Repeat exactly the line with "The height and" and each line after it to the end of the data below; pictures stay out.
Data for processing Start Marker
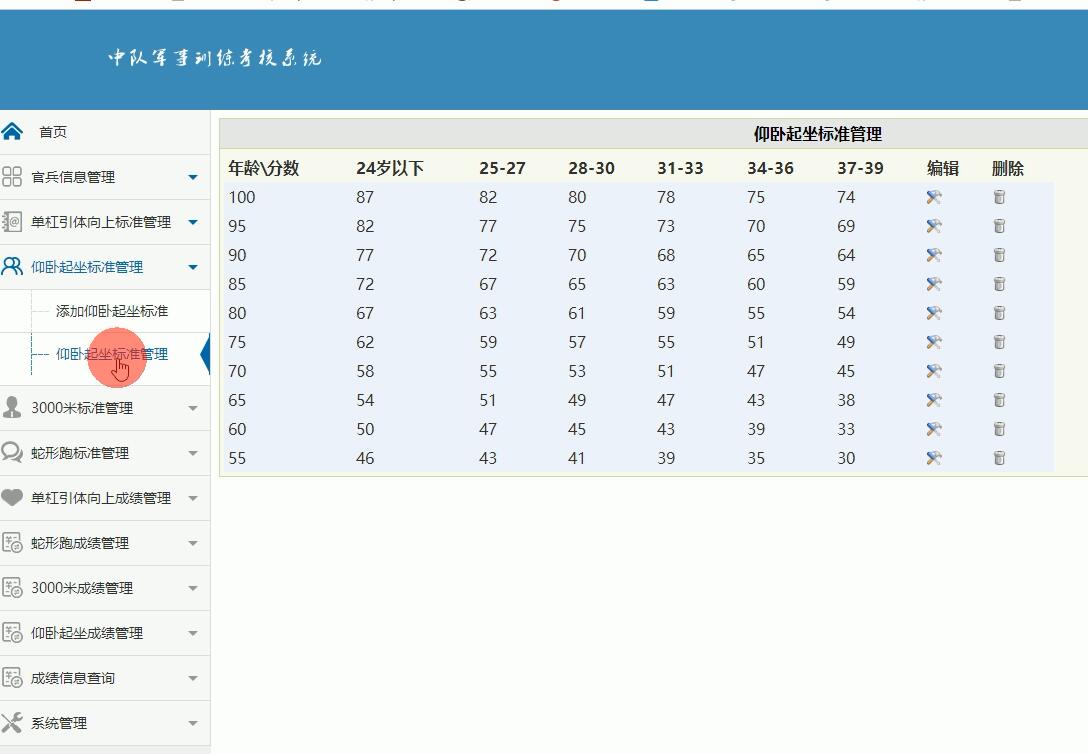Open 添加仰卧起坐标准 submenu link

click(x=112, y=311)
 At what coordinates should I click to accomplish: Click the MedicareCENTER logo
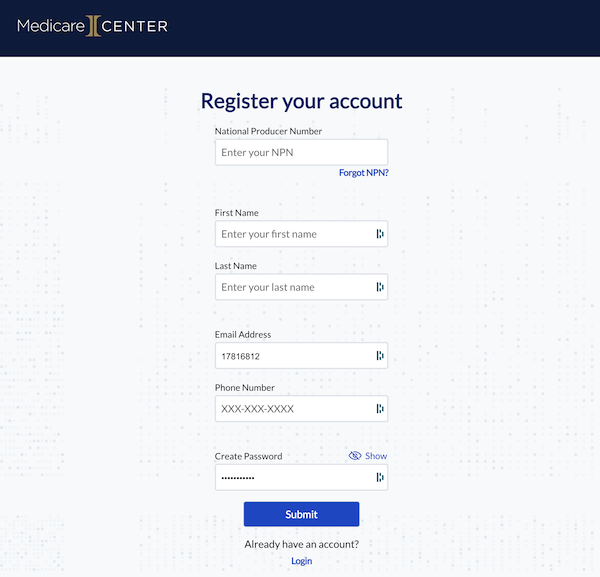(x=92, y=25)
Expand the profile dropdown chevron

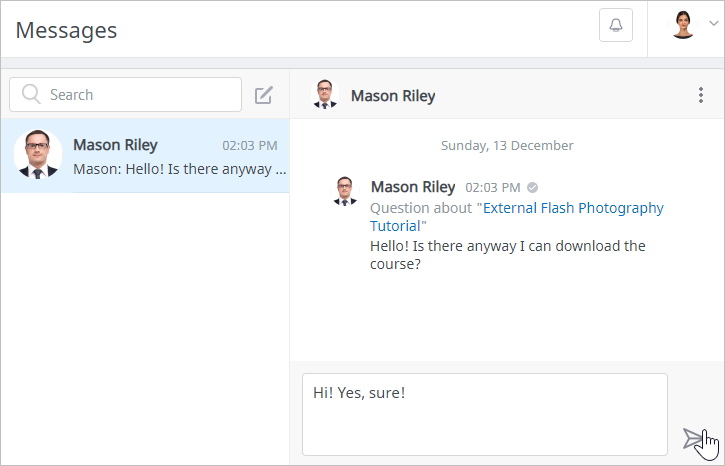(713, 24)
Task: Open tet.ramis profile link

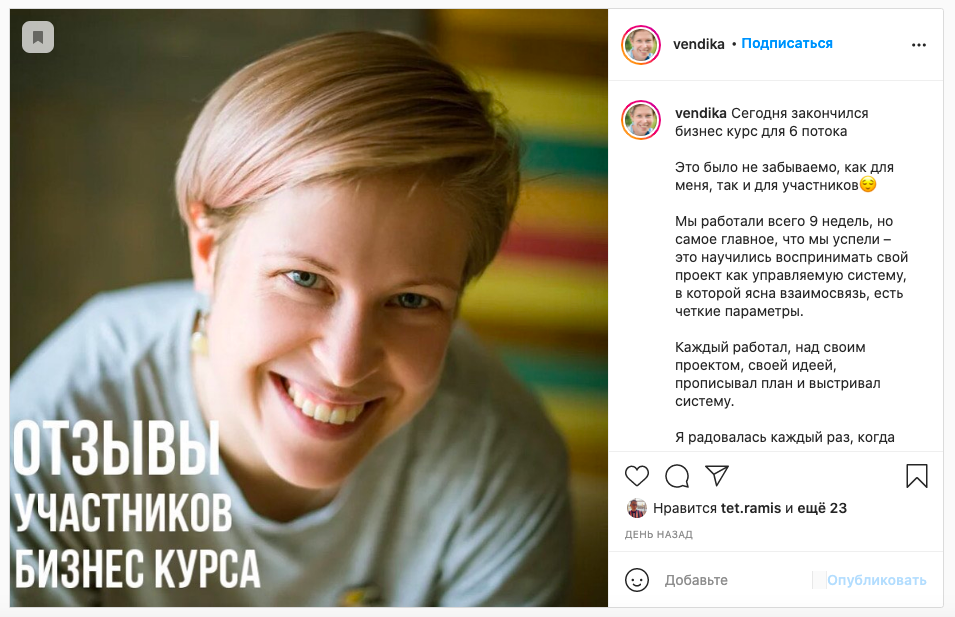Action: [750, 508]
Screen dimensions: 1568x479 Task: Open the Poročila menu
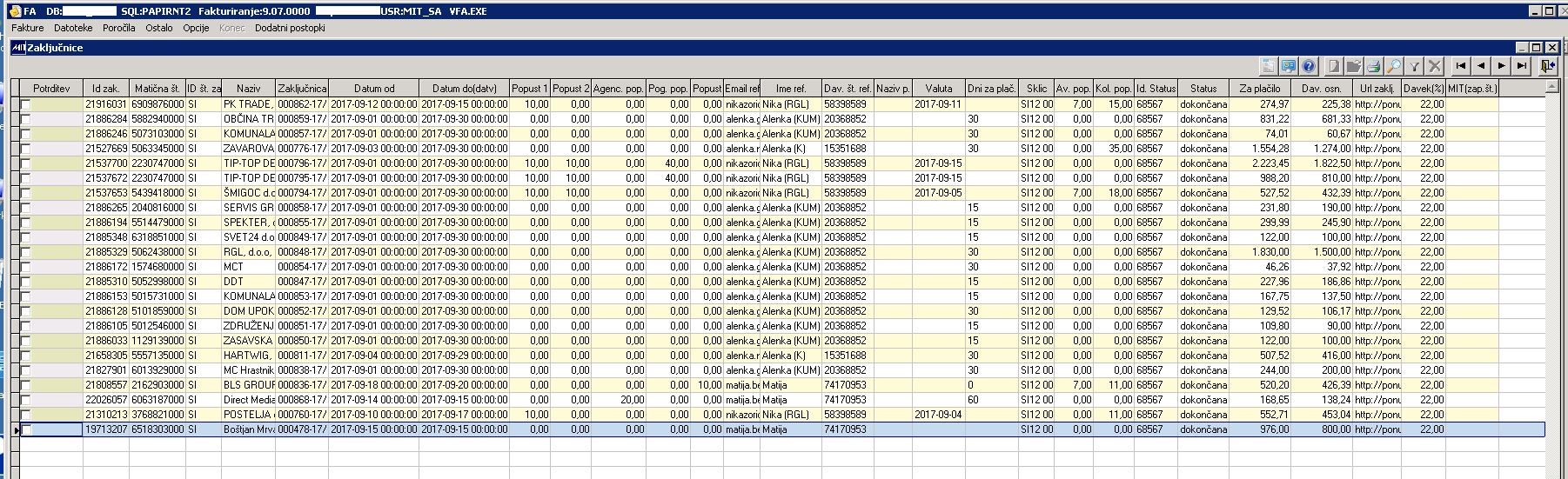(119, 28)
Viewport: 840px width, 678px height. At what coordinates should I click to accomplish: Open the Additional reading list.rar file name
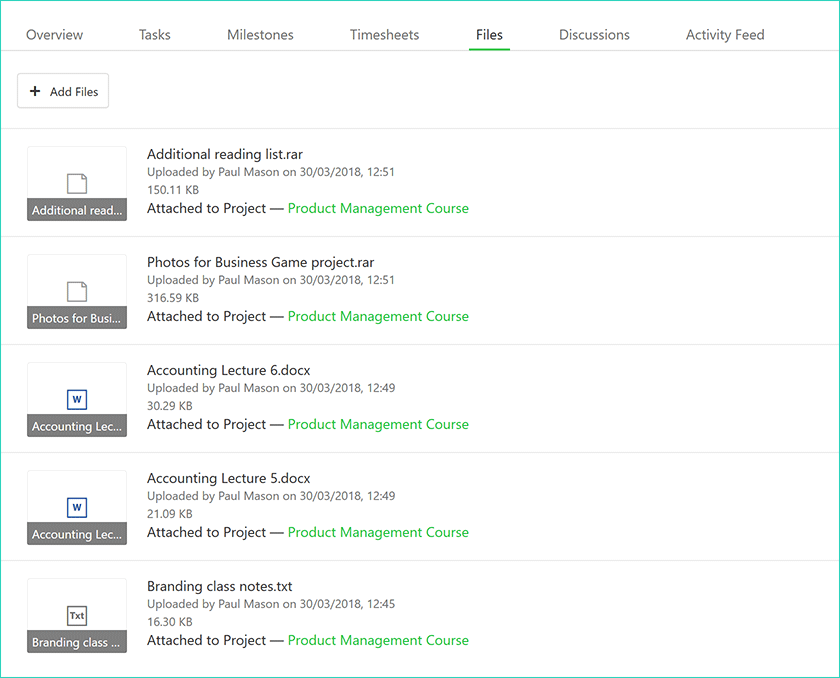click(x=225, y=154)
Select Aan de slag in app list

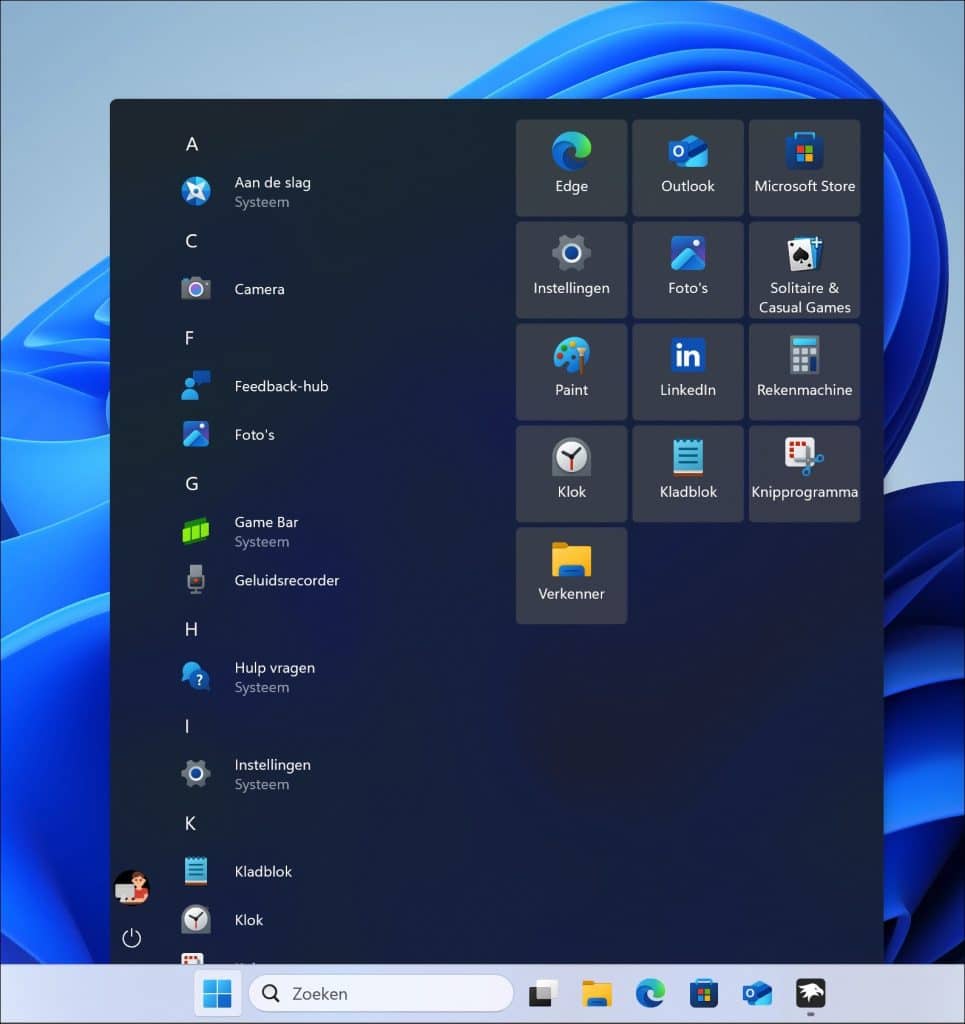[272, 191]
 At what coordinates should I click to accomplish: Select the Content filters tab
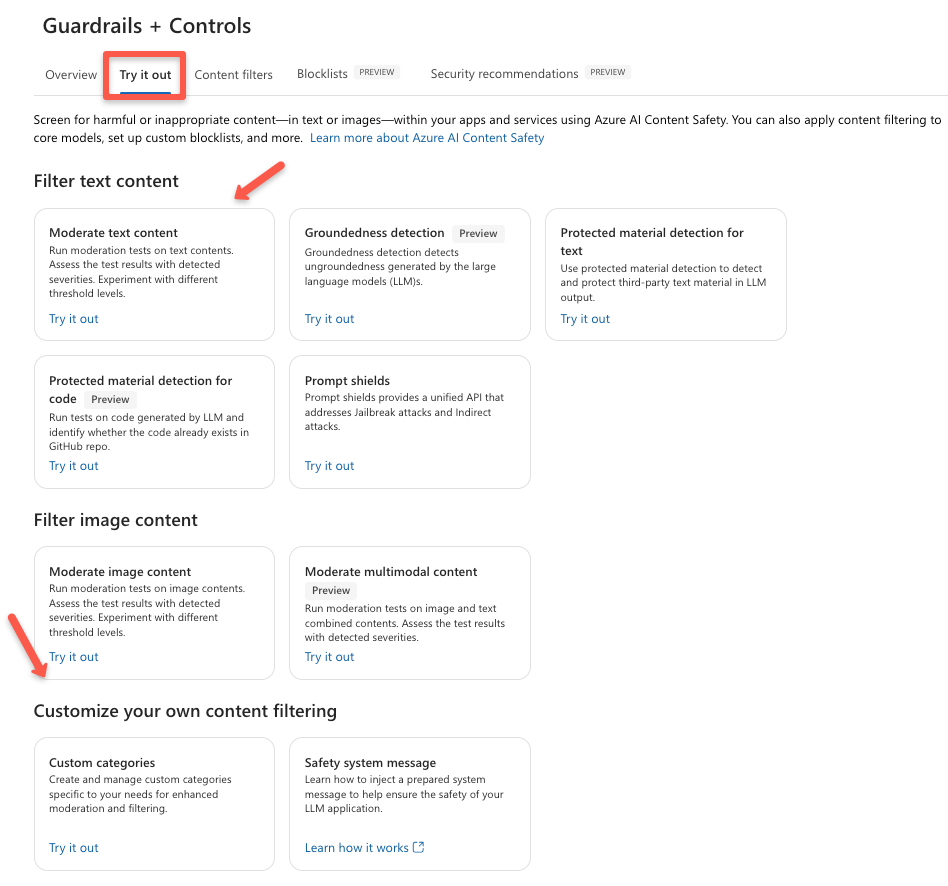(x=233, y=74)
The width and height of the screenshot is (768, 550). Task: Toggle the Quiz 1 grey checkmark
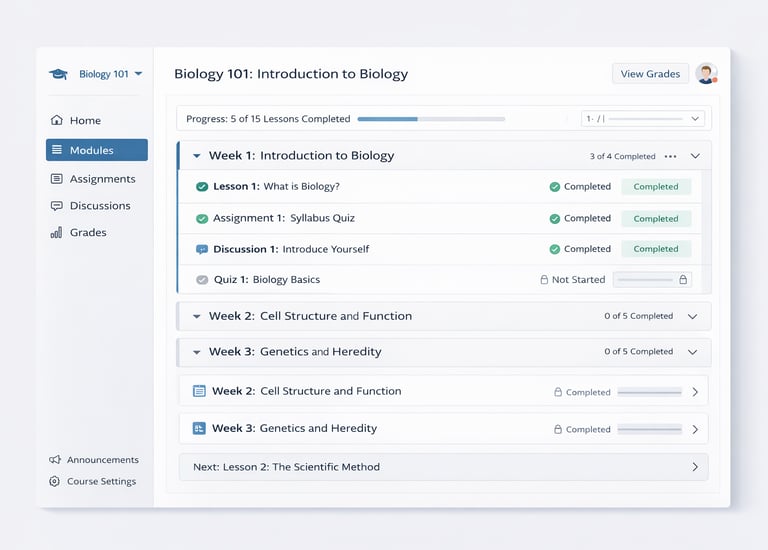click(x=202, y=280)
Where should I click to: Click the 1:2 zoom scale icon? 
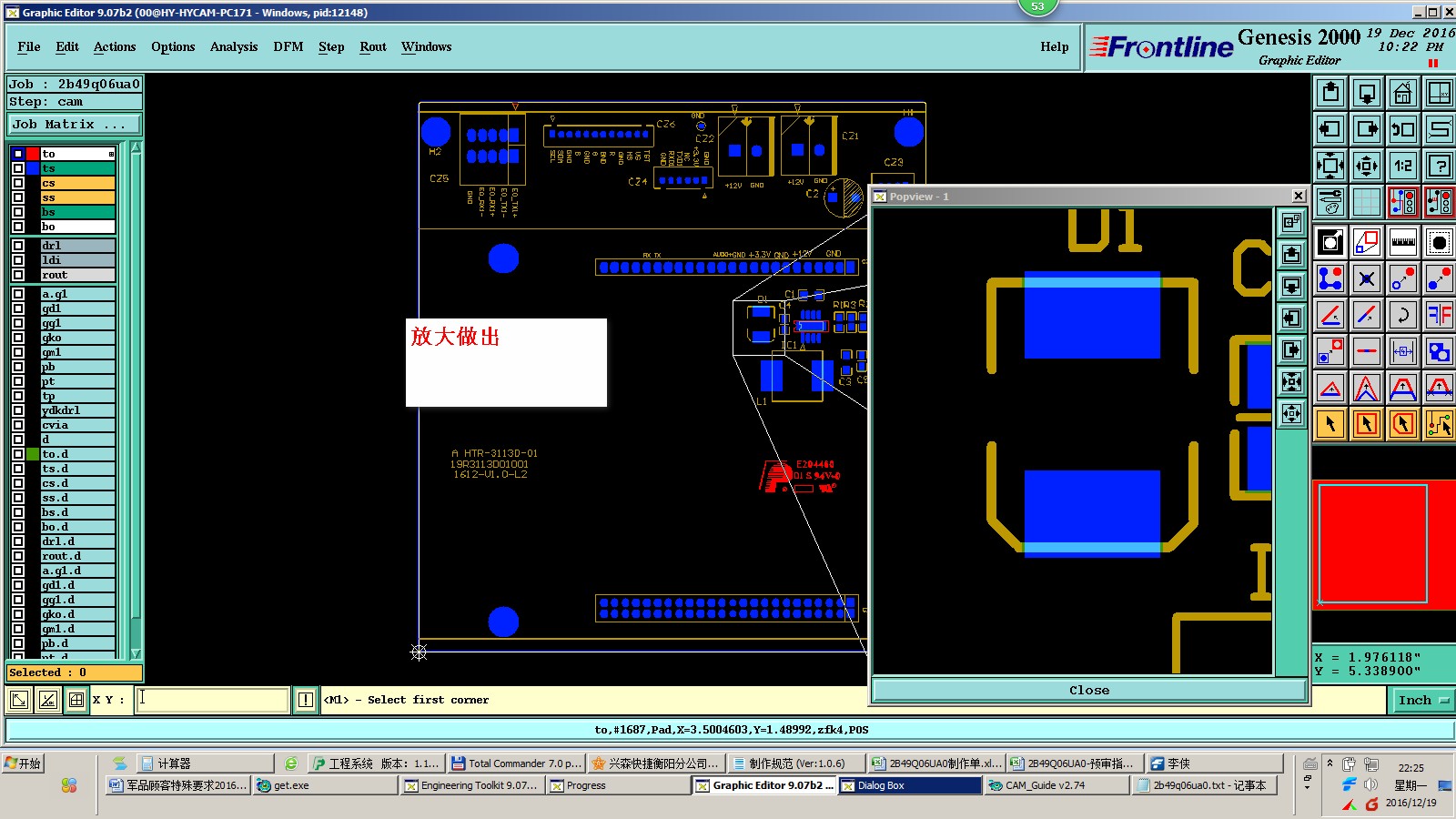tap(1402, 166)
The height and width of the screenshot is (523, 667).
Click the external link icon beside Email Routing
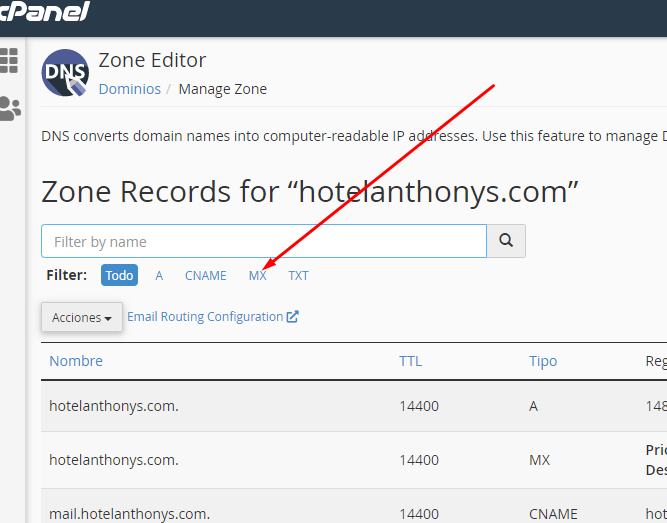pos(293,317)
Data for processing End Marker
:: Exercise solution ::
The height and width of the screenshot is (523, 667).
Click the external link icon beside Email Routing
pos(293,317)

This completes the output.